▶ [Extracted data]
┄┄┄┄┄┄

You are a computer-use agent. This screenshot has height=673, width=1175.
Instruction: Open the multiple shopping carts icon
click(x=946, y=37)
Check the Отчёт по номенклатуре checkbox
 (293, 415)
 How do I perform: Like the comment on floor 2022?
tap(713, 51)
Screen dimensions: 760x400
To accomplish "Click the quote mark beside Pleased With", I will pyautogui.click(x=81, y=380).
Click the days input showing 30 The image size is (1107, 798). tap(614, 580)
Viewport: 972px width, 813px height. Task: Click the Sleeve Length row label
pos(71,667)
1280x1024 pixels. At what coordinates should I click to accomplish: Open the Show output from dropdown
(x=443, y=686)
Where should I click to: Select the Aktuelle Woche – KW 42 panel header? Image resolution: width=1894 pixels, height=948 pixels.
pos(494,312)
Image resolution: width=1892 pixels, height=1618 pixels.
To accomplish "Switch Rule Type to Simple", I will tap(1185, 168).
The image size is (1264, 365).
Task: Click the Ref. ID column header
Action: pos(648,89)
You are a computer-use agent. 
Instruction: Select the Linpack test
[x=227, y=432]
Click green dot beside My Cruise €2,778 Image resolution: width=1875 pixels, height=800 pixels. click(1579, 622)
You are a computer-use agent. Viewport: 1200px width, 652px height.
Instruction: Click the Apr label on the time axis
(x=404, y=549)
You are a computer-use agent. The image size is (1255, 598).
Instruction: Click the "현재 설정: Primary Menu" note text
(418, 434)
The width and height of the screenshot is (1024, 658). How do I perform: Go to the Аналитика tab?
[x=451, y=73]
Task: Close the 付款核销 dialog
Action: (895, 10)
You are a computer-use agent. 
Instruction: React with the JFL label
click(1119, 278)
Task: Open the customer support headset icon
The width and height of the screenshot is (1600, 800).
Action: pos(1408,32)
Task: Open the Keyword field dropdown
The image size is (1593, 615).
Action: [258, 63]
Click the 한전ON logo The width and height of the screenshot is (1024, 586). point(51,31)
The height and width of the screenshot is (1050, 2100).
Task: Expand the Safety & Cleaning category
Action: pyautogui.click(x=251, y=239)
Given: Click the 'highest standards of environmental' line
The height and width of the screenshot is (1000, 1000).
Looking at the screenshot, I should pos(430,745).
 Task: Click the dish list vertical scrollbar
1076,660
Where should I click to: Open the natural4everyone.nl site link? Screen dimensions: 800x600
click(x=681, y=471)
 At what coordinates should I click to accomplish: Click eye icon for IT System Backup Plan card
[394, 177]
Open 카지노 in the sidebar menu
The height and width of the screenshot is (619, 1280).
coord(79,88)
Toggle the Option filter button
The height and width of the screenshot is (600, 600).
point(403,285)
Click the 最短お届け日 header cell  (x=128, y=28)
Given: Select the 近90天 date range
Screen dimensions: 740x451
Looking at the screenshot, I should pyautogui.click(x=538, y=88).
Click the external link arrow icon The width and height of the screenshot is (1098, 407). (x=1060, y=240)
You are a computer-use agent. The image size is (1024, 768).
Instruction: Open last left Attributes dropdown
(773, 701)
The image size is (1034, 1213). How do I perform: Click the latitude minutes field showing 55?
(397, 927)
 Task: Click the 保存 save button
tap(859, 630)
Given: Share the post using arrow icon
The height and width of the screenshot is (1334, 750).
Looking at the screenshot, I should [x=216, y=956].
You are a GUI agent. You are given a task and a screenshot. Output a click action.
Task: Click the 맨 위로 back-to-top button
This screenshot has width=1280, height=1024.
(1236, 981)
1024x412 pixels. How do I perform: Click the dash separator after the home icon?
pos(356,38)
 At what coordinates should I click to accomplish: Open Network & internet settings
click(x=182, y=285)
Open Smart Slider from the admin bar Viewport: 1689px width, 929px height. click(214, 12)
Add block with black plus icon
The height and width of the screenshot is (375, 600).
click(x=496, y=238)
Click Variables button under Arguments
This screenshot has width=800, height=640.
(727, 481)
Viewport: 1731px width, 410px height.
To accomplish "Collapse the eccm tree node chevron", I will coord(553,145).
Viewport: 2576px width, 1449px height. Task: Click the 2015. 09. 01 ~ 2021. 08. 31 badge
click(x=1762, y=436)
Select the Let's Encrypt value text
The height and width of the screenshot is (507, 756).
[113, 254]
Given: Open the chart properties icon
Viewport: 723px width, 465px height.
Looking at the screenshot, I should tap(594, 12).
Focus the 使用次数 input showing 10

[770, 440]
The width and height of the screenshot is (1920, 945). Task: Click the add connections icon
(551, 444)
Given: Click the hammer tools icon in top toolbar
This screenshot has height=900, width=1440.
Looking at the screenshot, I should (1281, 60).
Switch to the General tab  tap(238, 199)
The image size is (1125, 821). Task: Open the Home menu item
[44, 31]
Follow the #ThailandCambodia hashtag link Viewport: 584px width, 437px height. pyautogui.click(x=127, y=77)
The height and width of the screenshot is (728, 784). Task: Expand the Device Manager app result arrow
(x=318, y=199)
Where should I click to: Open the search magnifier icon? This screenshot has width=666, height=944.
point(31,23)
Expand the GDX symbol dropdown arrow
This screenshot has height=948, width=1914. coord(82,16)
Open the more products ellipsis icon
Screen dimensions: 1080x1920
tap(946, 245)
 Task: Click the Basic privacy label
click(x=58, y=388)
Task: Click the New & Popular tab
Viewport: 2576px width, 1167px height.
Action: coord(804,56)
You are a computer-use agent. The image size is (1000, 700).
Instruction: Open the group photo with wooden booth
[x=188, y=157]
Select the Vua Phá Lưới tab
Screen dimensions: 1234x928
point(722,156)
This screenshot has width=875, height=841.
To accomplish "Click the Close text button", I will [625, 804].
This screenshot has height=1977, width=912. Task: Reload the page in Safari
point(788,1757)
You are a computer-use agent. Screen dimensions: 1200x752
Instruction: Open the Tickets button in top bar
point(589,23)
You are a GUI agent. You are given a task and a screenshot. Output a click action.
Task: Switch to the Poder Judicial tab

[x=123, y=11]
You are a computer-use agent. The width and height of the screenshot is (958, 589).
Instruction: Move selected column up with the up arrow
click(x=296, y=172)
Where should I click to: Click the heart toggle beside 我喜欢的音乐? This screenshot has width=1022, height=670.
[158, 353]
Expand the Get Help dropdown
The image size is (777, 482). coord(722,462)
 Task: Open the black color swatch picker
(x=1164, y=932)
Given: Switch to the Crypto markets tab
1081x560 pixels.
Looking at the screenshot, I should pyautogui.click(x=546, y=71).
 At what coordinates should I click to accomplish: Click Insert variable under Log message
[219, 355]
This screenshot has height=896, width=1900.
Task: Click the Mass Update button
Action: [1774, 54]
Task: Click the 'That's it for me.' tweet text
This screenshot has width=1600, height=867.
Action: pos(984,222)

┄┄┄┄┄┄

▶ [Task to carry out] All of the entries above are to be printed again exactly.

▶ [Output for this exercise]
You are a computer-use agent. This screenshot has height=673, width=1175.
Instruction: Open the multiple shopping carts icon
click(x=946, y=37)
Check the Отчёт по номенклатуре checkbox
 (293, 415)
 How do I perform: Like the comment on floor 2022?
tap(713, 51)
Screen dimensions: 760x400
To accomplish "Click the quote mark beside Pleased With", I will pyautogui.click(x=81, y=380).
Click the days input showing 30 The image size is (1107, 798). tap(614, 580)
Viewport: 972px width, 813px height. Task: Click the Sleeve Length row label
pos(71,667)
1280x1024 pixels. At what coordinates should I click to accomplish: Open the Show output from dropdown
(x=443, y=686)
Where should I click to: Select the Aktuelle Woche – KW 42 panel header? Image resolution: width=1894 pixels, height=948 pixels.
pos(494,312)
Image resolution: width=1892 pixels, height=1618 pixels.
To accomplish "Switch Rule Type to Simple", I will tap(1185, 168).
The image size is (1264, 365).
Task: Click the Ref. ID column header
Action: pos(648,89)
You are a computer-use agent. 
Instruction: Select the Linpack test
[x=227, y=432]
Click green dot beside My Cruise €2,778 Image resolution: width=1875 pixels, height=800 pixels. click(1579, 622)
You are a computer-use agent. Viewport: 1200px width, 652px height.
Instruction: Click the Apr label on the time axis
(x=404, y=549)
You are a computer-use agent. The image size is (1255, 598).
Instruction: Click the "현재 설정: Primary Menu" note text
(418, 434)
The width and height of the screenshot is (1024, 658). How do I perform: Go to the Аналитика tab?
[x=451, y=73]
Task: Close the 付款核销 dialog
Action: (895, 10)
You are a computer-use agent. 
Instruction: React with the JFL label
click(1119, 278)
Task: Open the customer support headset icon
The width and height of the screenshot is (1600, 800).
Action: pos(1408,32)
Task: Open the Keyword field dropdown
The image size is (1593, 615).
Action: [258, 63]
Click the 한전ON logo The width and height of the screenshot is (1024, 586). point(51,31)
The height and width of the screenshot is (1050, 2100).
Task: Expand the Safety & Cleaning category
Action: pyautogui.click(x=251, y=239)
Given: Click the 'highest standards of environmental' line
The height and width of the screenshot is (1000, 1000).
Looking at the screenshot, I should pos(430,745).
 Task: Click the dish list vertical scrollbar
1076,660
Where should I click to: Open the natural4everyone.nl site link? Screen dimensions: 800x600
click(x=681, y=471)
 At what coordinates should I click to accomplish: Click eye icon for IT System Backup Plan card
[394, 177]
Open 카지노 in the sidebar menu
The height and width of the screenshot is (619, 1280).
coord(79,88)
Toggle the Option filter button
The height and width of the screenshot is (600, 600).
point(403,285)
Click the 最短お届け日 header cell  (x=128, y=28)
Given: Select the 近90天 date range
Screen dimensions: 740x451
Looking at the screenshot, I should pyautogui.click(x=538, y=88).
Click the external link arrow icon The width and height of the screenshot is (1098, 407). (x=1060, y=240)
You are a computer-use agent. The image size is (1024, 768).
Instruction: Open last left Attributes dropdown
(773, 701)
The image size is (1034, 1213). How do I perform: Click the latitude minutes field showing 55?
(397, 927)
 Task: Click the 保存 save button
tap(859, 630)
Given: Share the post using arrow icon
The height and width of the screenshot is (1334, 750).
Looking at the screenshot, I should [x=216, y=956].
You are a GUI agent. You are given a task and a screenshot. Output a click action.
Task: Click the 맨 위로 back-to-top button
This screenshot has width=1280, height=1024.
(1236, 981)
1024x412 pixels. How do I perform: Click the dash separator after the home icon?
pos(356,38)
 At what coordinates should I click to accomplish: Open Network & internet settings
click(x=182, y=285)
Open Smart Slider from the admin bar Viewport: 1689px width, 929px height. click(214, 12)
Add block with black plus icon
The height and width of the screenshot is (375, 600).
click(x=496, y=238)
Click Variables button under Arguments
This screenshot has width=800, height=640.
(727, 481)
Viewport: 1731px width, 410px height.
To accomplish "Collapse the eccm tree node chevron", I will coord(553,145).
Viewport: 2576px width, 1449px height. Task: Click the 2015. 09. 01 ~ 2021. 08. 31 badge
click(x=1762, y=436)
Select the Let's Encrypt value text
The height and width of the screenshot is (507, 756).
[113, 254]
Given: Open the chart properties icon
Viewport: 723px width, 465px height.
Looking at the screenshot, I should tap(594, 12).
Focus the 使用次数 input showing 10

[770, 440]
The width and height of the screenshot is (1920, 945). Task: Click the add connections icon
(551, 444)
Given: Click the hammer tools icon in top toolbar
This screenshot has height=900, width=1440.
Looking at the screenshot, I should (1281, 60).
Switch to the General tab  tap(238, 199)
The image size is (1125, 821). Task: Open the Home menu item
[44, 31]
Follow the #ThailandCambodia hashtag link Viewport: 584px width, 437px height. pyautogui.click(x=127, y=77)
The height and width of the screenshot is (728, 784). Task: Expand the Device Manager app result arrow
(x=318, y=199)
Where should I click to: Open the search magnifier icon? This screenshot has width=666, height=944.
point(31,23)
Expand the GDX symbol dropdown arrow
This screenshot has height=948, width=1914. coord(82,16)
Open the more products ellipsis icon
Screen dimensions: 1080x1920
tap(946, 245)
 Task: Click the Basic privacy label
click(x=58, y=388)
Task: Click the New & Popular tab
Viewport: 2576px width, 1167px height.
Action: coord(804,56)
You are a computer-use agent. The image size is (1000, 700).
Instruction: Open the group photo with wooden booth
[x=188, y=157]
Select the Vua Phá Lưới tab
Screen dimensions: 1234x928
point(722,156)
This screenshot has width=875, height=841.
To accomplish "Click the Close text button", I will [625, 804].
This screenshot has height=1977, width=912. Task: Reload the page in Safari
point(788,1757)
You are a computer-use agent. Screen dimensions: 1200x752
Instruction: Open the Tickets button in top bar
point(589,23)
You are a GUI agent. You are given a task and a screenshot. Output a click action.
Task: Switch to the Poder Judicial tab

[x=123, y=11]
You are a computer-use agent. The width and height of the screenshot is (958, 589).
Instruction: Move selected column up with the up arrow
click(x=296, y=172)
Where should I click to: Click the heart toggle beside 我喜欢的音乐? This screenshot has width=1022, height=670.
[158, 353]
Expand the Get Help dropdown
The image size is (777, 482). coord(722,462)
 Task: Open the black color swatch picker
(x=1164, y=932)
Given: Switch to the Crypto markets tab
1081x560 pixels.
Looking at the screenshot, I should pyautogui.click(x=546, y=71).
 At what coordinates should I click to accomplish: Click Insert variable under Log message
[219, 355]
This screenshot has height=896, width=1900.
Task: Click the Mass Update button
Action: [1774, 54]
Task: Click the 'That's it for me.' tweet text
This screenshot has width=1600, height=867.
Action: pos(984,222)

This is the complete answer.